KUALA LUMPUR – The competition to be Malaysia’s first digital bank has intensified with the application for digital banking licenses now open for submission. After months in consultation with various stakeholders, Bank Negara Malaysia (BNM) has set June 30, 2021 for the submission deadline which isn’t much time and is likely an attempt by BNM to separate the serious applicants from the crowd, said Adrian Lee, Head of Financial Services at KPMG in Malaysia.
Moreover, with banks and non-bank institutions vying for the license, the focus to fulfil BNM’s mandate for financial inclusion will be a common starting point for applicants. But Lee advised applicants to also keep trust and innovation at the core of their ideation process and business model.
According to KPMG’s Consumer Loss Barometer –The economics of trust report, 49% of consumers from Malaysia have had their financial information compromised, higher than the global average of 37%. A deeper study into the economics of trust within the Financial Services sector found that 40% of consumers in Malaysia believe their financial institutions should have full or joint responsibility for ensuring that mobile devices used for mobile banking are secured.
“This is why fostering trust and gaining confidence from customers is becoming a differentiator for sustainable business. The pandemic has accelerated the shifting trends of customer behavior in support of digital banking services, so it’s an opportune time for Malaysia to have its digital banks to serve a wider population in need of financial support in the current economic landscape,” said Lee.

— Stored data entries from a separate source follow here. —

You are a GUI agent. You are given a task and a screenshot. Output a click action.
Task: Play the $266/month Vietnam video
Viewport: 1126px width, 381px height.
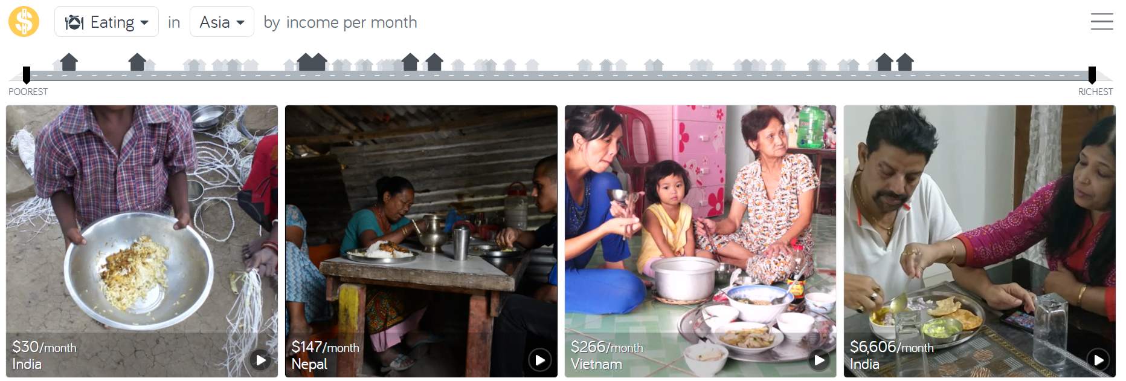[x=819, y=360]
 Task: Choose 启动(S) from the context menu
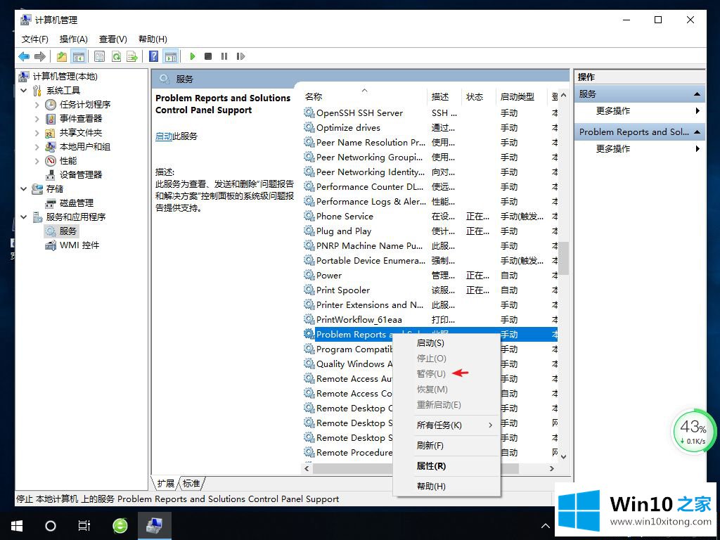click(430, 343)
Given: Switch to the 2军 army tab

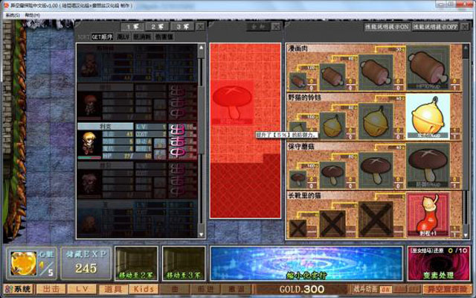Looking at the screenshot, I should click(x=158, y=27).
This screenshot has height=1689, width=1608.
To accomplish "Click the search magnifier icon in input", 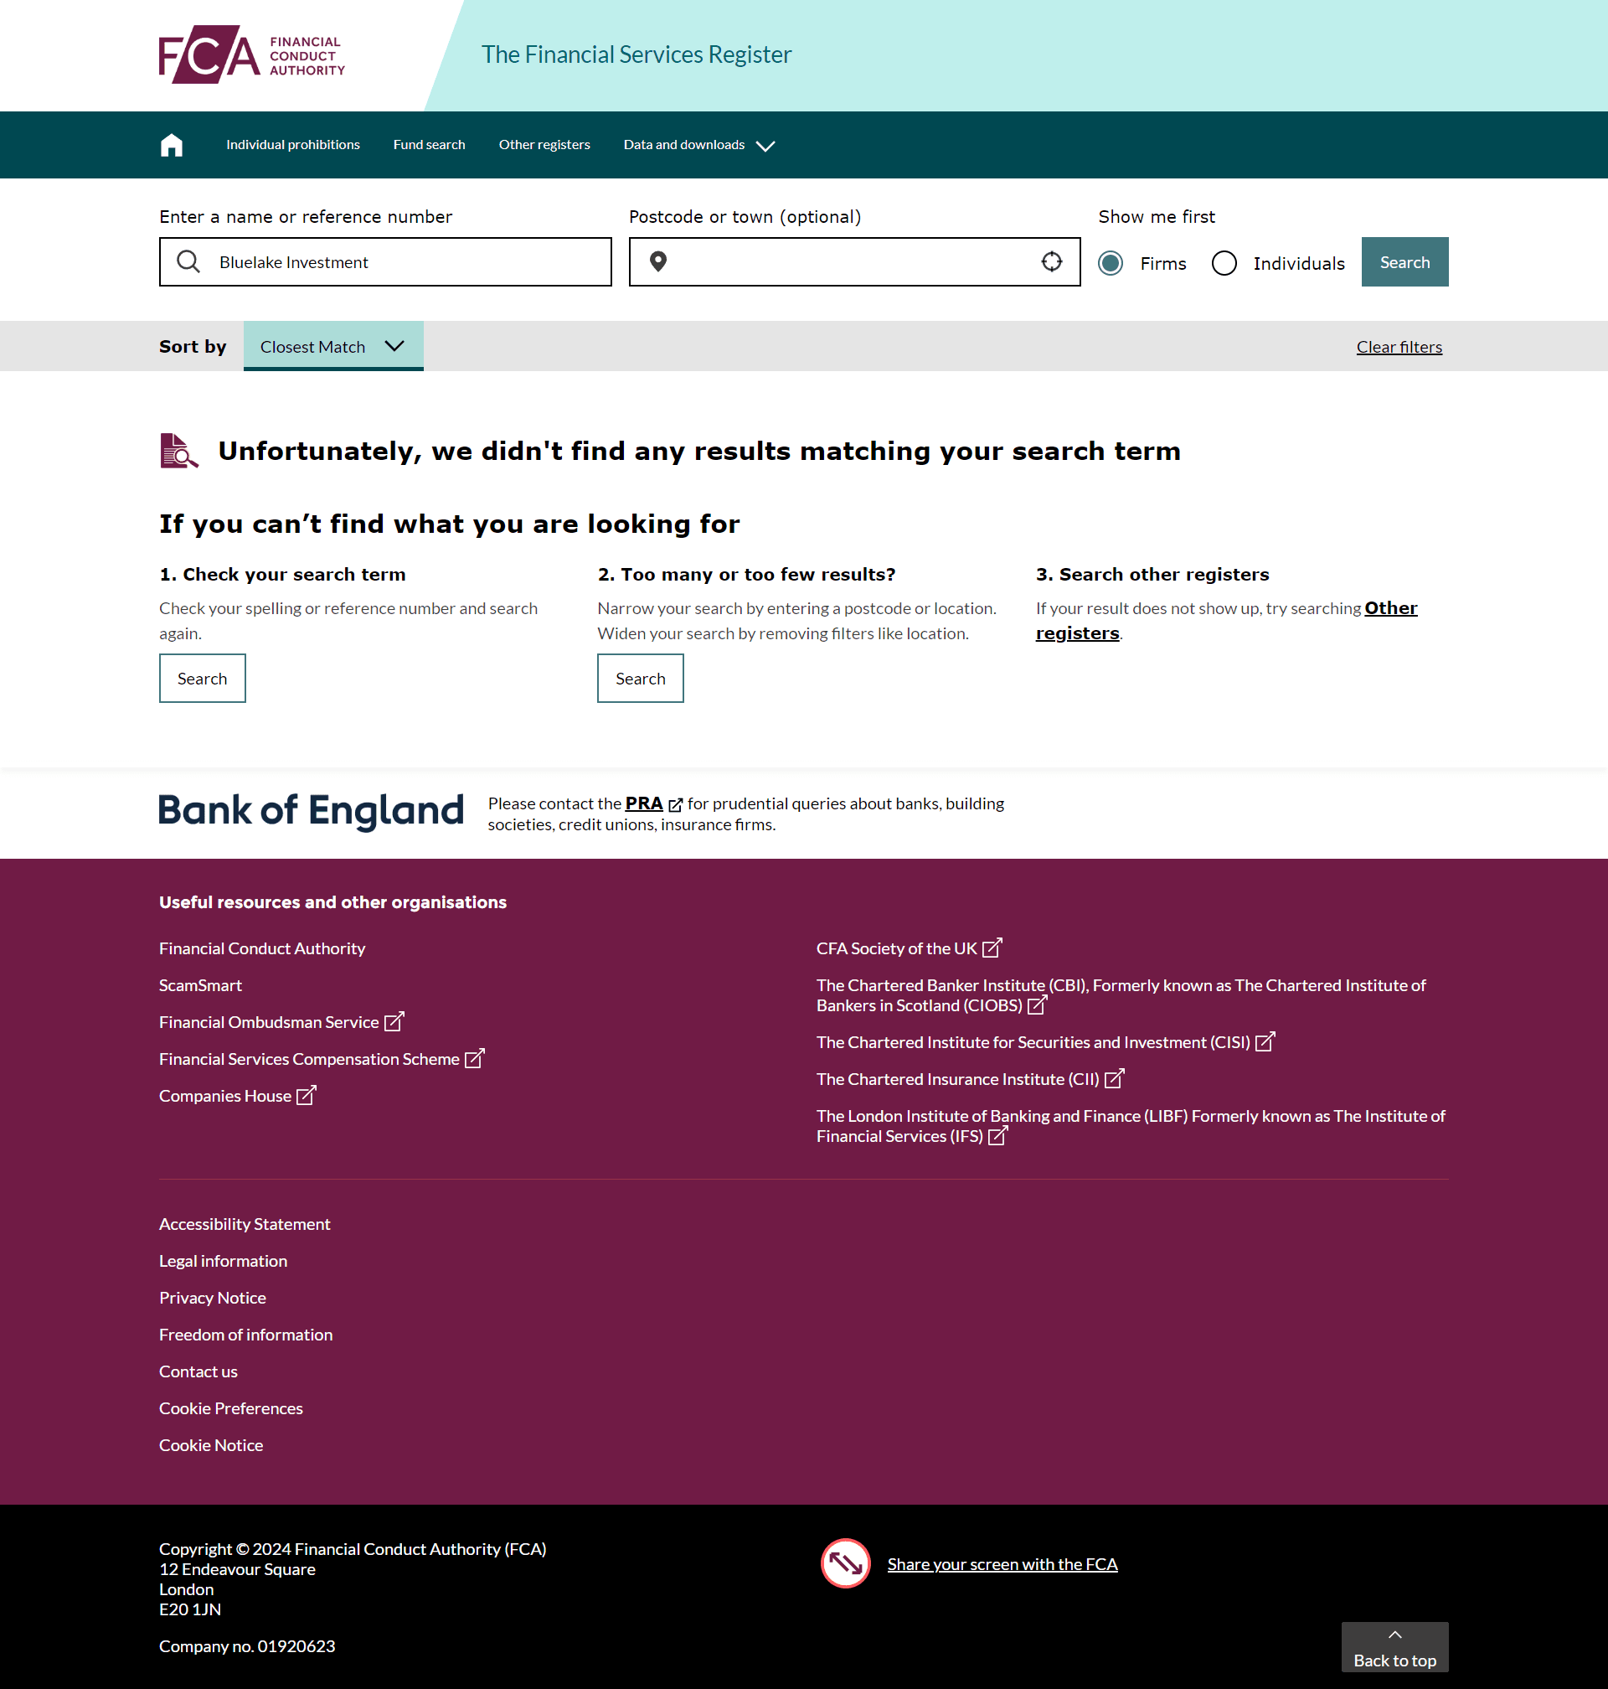I will (189, 262).
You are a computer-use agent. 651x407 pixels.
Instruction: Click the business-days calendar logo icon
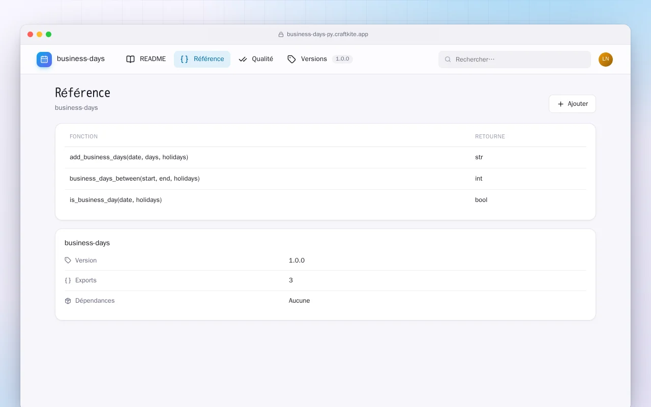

Furthermore, the challenge for applicants to demonstrate how their digital bank model will address the financial inclusion mandate also needs to be highlighted. From a purely commercial sense, there is a delicate balancing act between improving financial inclusion and business sustainability.

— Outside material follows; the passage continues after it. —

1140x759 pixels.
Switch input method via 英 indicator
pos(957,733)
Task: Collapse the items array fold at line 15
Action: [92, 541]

According to Yeoh Xin Yi, KPMG’s Head of Financial Risk Management and Digital Banking Leader, the key is for digital banks to unravel the underlying reasons traditional financial institutions are prevented from serving certain customer segments, explaining, “With customers often turned away from existing financial institutions due to the higher credit risk, this constitutes that customers are unable to repay their loans. Consequently, if the digital bank’s loan book solely comprises underserved customers, we can expect that a larger proportion of their loans would encounter defaults which means the digital bank will struggle to be self-sustaining.”
“This indicates that efforts should be leveraged on digitally-enabled technology architecture and experience centricity model, imposing insight-driven strategies and actions to minimize potential risks. Successfully optimizing in these aspects can provide new tractions for digital banking applicants. Not only can they meet each customer’s unique set of preferences especially those that fall into the unserved and underserved segments, but also enables them to provide the best services and outcomes beyond their customers’ financial needs,” she added.
Additionally, Yeoh advised applicants to consider an early consortium formation and alignment of visions and strategies that are favorable to the Malaysian landscape as one way to ensure that the applicant’s submission to BNM is thoughtful and comprehensive.